▶ _What this task involves_:
Copy out, character for character, the lines of the entries below from the line containing "This screenshot has width=1067, height=800." to the line containing "I will coord(966,336).", including both of those lines.

▶ _Exercise inputs_:
#####
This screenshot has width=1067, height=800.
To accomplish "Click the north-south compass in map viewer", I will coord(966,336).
#####
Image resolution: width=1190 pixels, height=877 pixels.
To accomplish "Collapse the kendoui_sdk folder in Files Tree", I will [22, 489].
#####
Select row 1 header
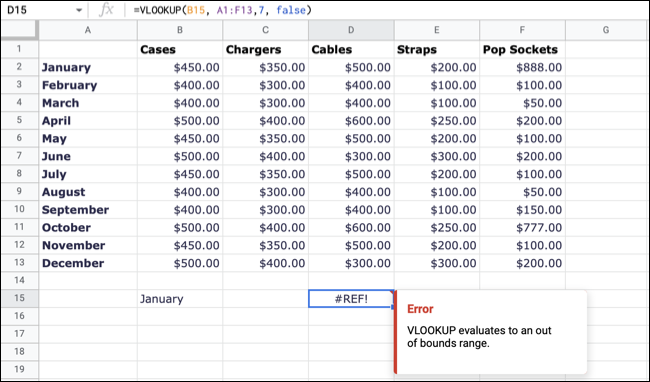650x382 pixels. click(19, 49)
#####
▶ _Answer to this exercise_:
This screenshot has width=1067, height=800.
To accomplish "Click the north-south compass in map viewer", I will coord(966,336).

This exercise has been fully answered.